He swaggered — yes, that’s what Charlie Crist does, he swaggers — into the Biltmore hotel in Coral Gables with a smaller entourage than I remember him dragging around. And he did what Charlie Crist always does. He started shaking hands and working the room, except he hadn’t gone into the room yet so he was working the hallway.
He walked up to me and shook my hand and asked me how I was doing. He told me how glad he was to be there. He called me by name (I was wearing a nametag) and asked how the Florida Press Association convention was going?
I have met dozens of polished politicians through the years, Al Gore, Jack Kemp, Bob Dole, Bob Graham, Bill Nelson, Jeb Bush and others have crossed my path at various functions and none had the ability to look you in the eye like Crist does and make you feel like he actually remembers who you are and he cares about what you are saying. Now, most of the time he doesn’t actually know who you are, but he certainly has mastered the art of faking it.

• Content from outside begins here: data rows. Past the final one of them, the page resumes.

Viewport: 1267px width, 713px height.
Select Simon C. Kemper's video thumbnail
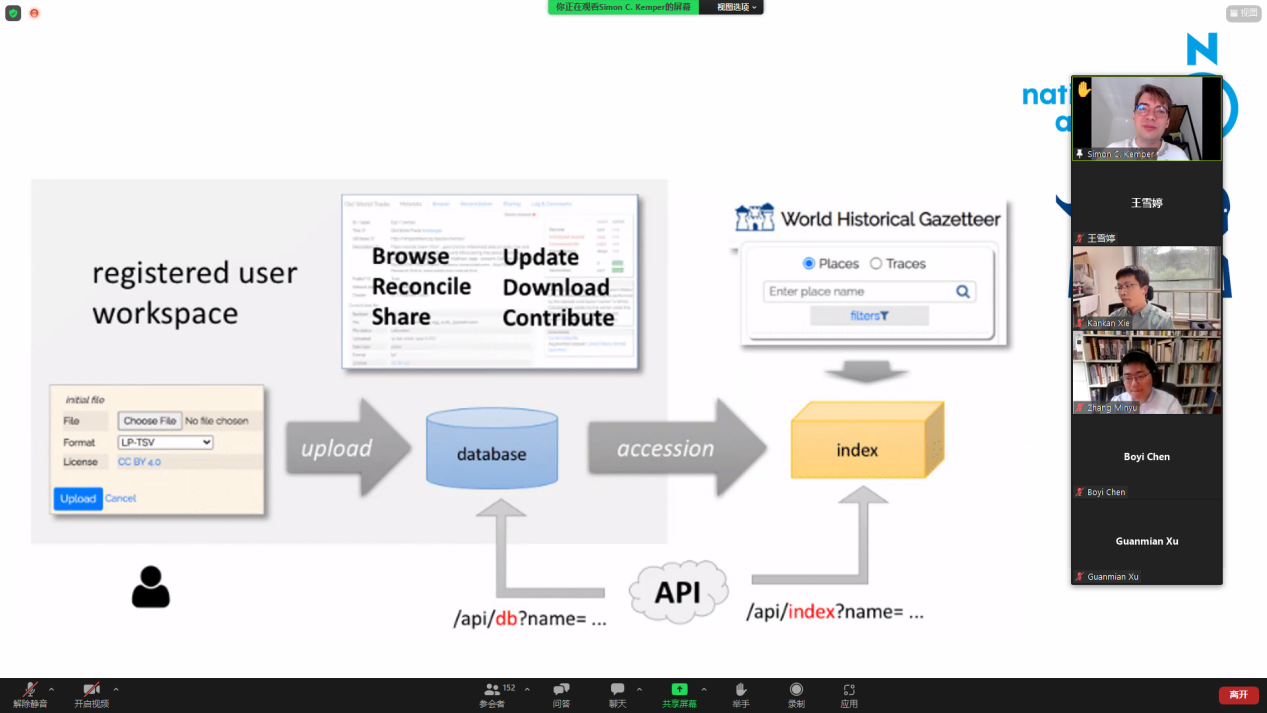(1146, 118)
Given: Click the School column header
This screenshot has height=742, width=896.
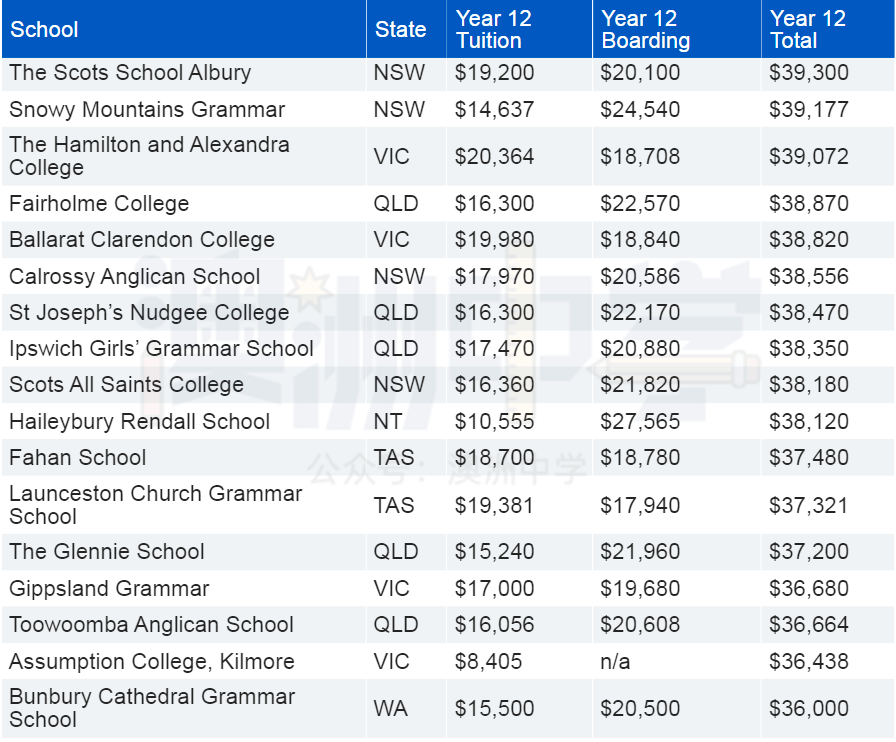Looking at the screenshot, I should pyautogui.click(x=44, y=30).
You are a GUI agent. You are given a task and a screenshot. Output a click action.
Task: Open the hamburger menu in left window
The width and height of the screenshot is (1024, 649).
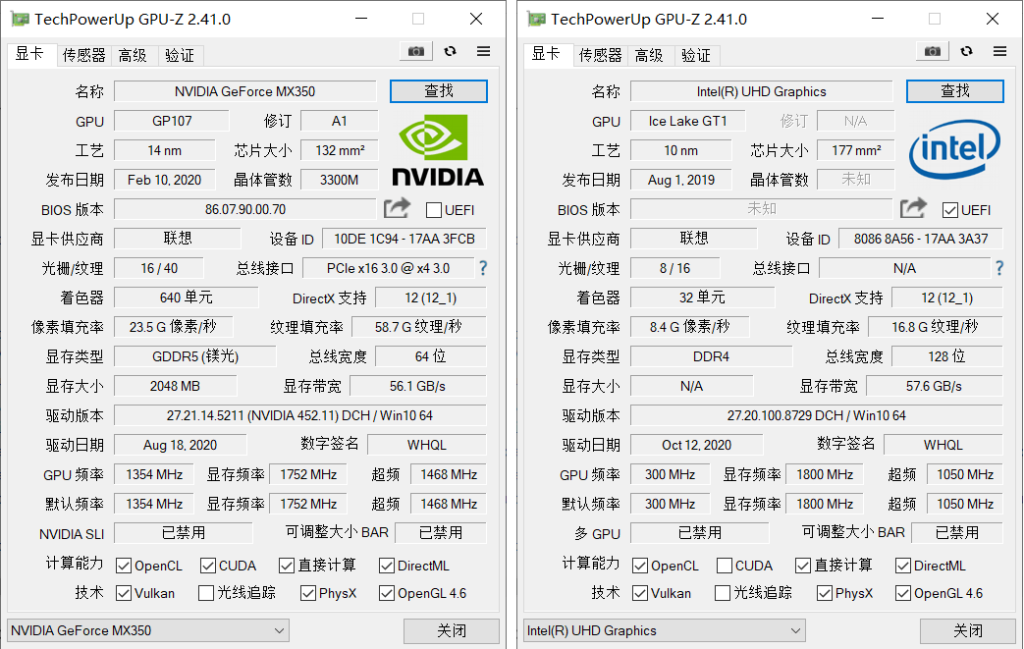[483, 52]
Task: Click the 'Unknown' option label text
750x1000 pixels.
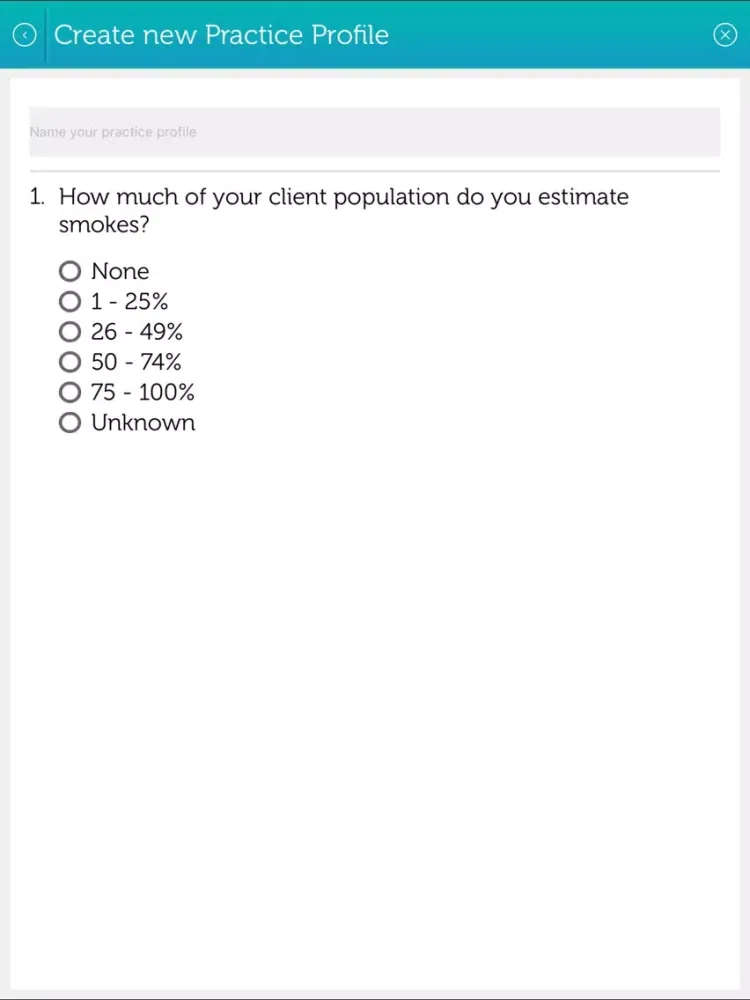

We chatted for a minute or so and I could see in his eyes that some internal timer had gone off and it was time for him to move on to the next person and then, finally, he moved into the hall to give his speech.
He took the podium and started to speak and I could tell something was wrong. He asked his aide to bring him his speech that he had left in his jacket pocket. Once he received it, he appeared to regain his footing.

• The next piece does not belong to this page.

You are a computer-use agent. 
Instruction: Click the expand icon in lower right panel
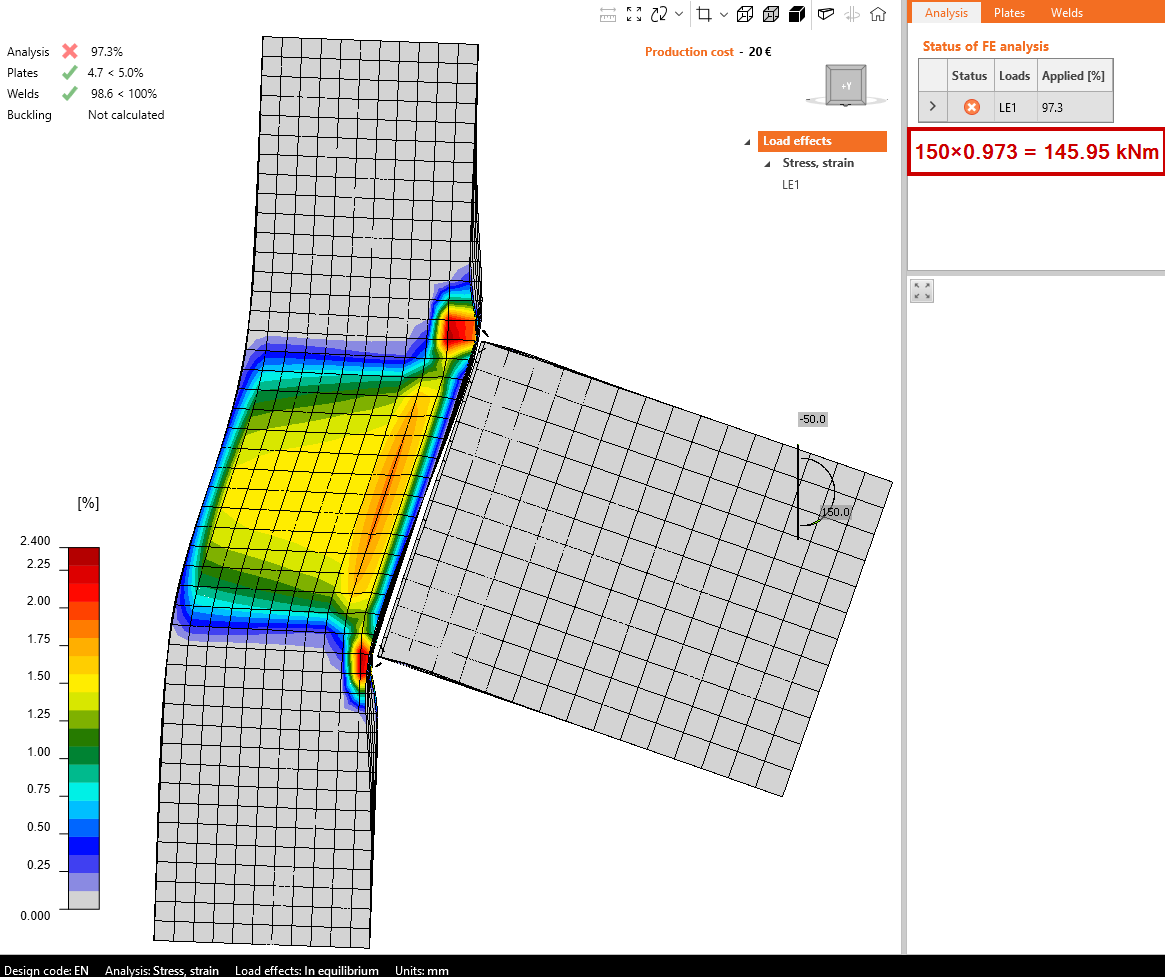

Charlie accepted the invitation to speak in front of the state’s newspaper publishers and editors but would not agree to speak on the same podium as his primary opponent, State Sen. Nan Rich. He would only come if they spoke at different times. That’s not a very courageous stance, but I guess it is a little better than Gov. Rick Scott’s refusal to show up at all.

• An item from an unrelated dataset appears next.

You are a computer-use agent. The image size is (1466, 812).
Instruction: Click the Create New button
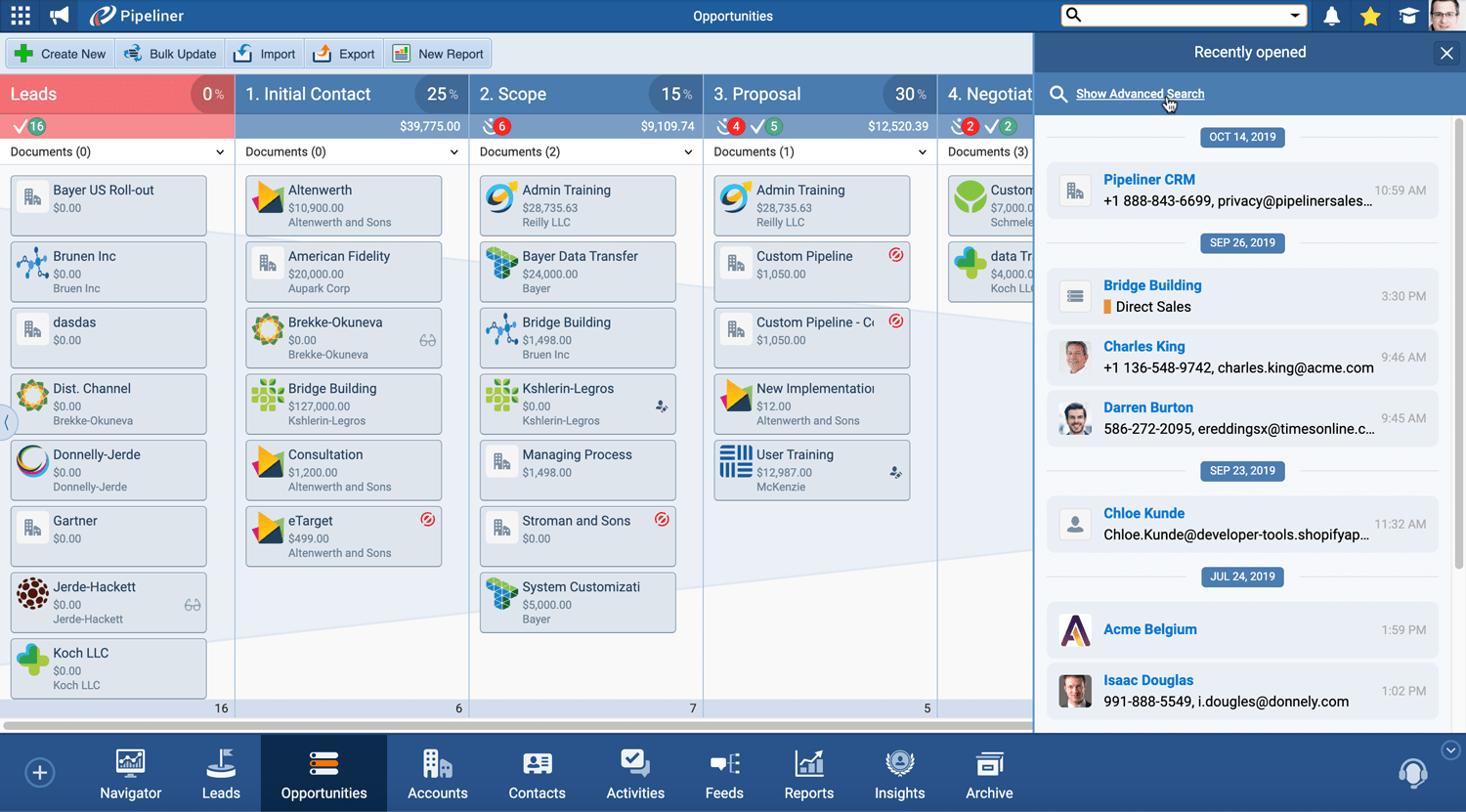[61, 54]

Crist spent a great deal of his time telling us how he was a real Democrat now. “I was a Republican because my mom and dad were Republicans,” he said.
As I listened to Crist detail reason after reason why he was always closer to the Democratic positions on various issues, I chuckled when a former editor of one of the state’s large daily newspapers blurted out, loud enough for me to hear it, “That’s a #$@%# answer.”
Crist tried to make his case that he was always a little bit like a Democrat all of those years he was a Republican member of the legislature, state cabinet and governor. He vetoed bills that his party passed and he sought federal stimulus funding during the recession.
He is probably reviled most in Republican circles for “The Hug.” That would be the now-infamous photo of Crist hugging President Obama during a presidential visit to Florida. That was too much for some, especially the Tea Party wing of the state GOP.
Now, you won’t get an argument from me if you say that Crist changed parties out of political expediency. Let’s face it, that’s the nature of the game. Mother Teresa wasn’t a politician. Charlie Crist is.
His track record as a Republican was never strictly party line. He went from being a legislator with the nickname “Chain Gang Charlie” when he advocated actual chain gangs to a Governor who sought to restore the civil rights of convicted felons who were released from prison.
He was a Republican who could veer away from the party line. It worked for him for a while but in the end, when he ran for the U.S. Senate, it became too much for the party faithful and Crist wound up being a man without a party, forced to run against Marco Rubio for U.S. Senate as an independent. He lost and then switched to the Democratic Party.
I don’t think switching parties is a traitorous thing to do. Many famous politicians changed parties.
We all know that Ronald Reagan was once a Democrat who turned into the patron saint of the modern Republican Party, stating that “I didn’t leave the Democratic Party, it left me.” But did you know that Hillary Clinton was once a Republican who campaigned for Barry Goldwater and Richard Nixon? Texas Governor Rick Perry started out his political career as a Democrat before switching to the GOP.
Politics is the game you have to play in order to get the privilege of serving the people. If you are not successful at the game, you don’t get to do the governing part.
Charlie Crist knows that. He knows how to play the game very well.
Whether he will be able to convince enough people that he deserves another chance to govern remains to be seen.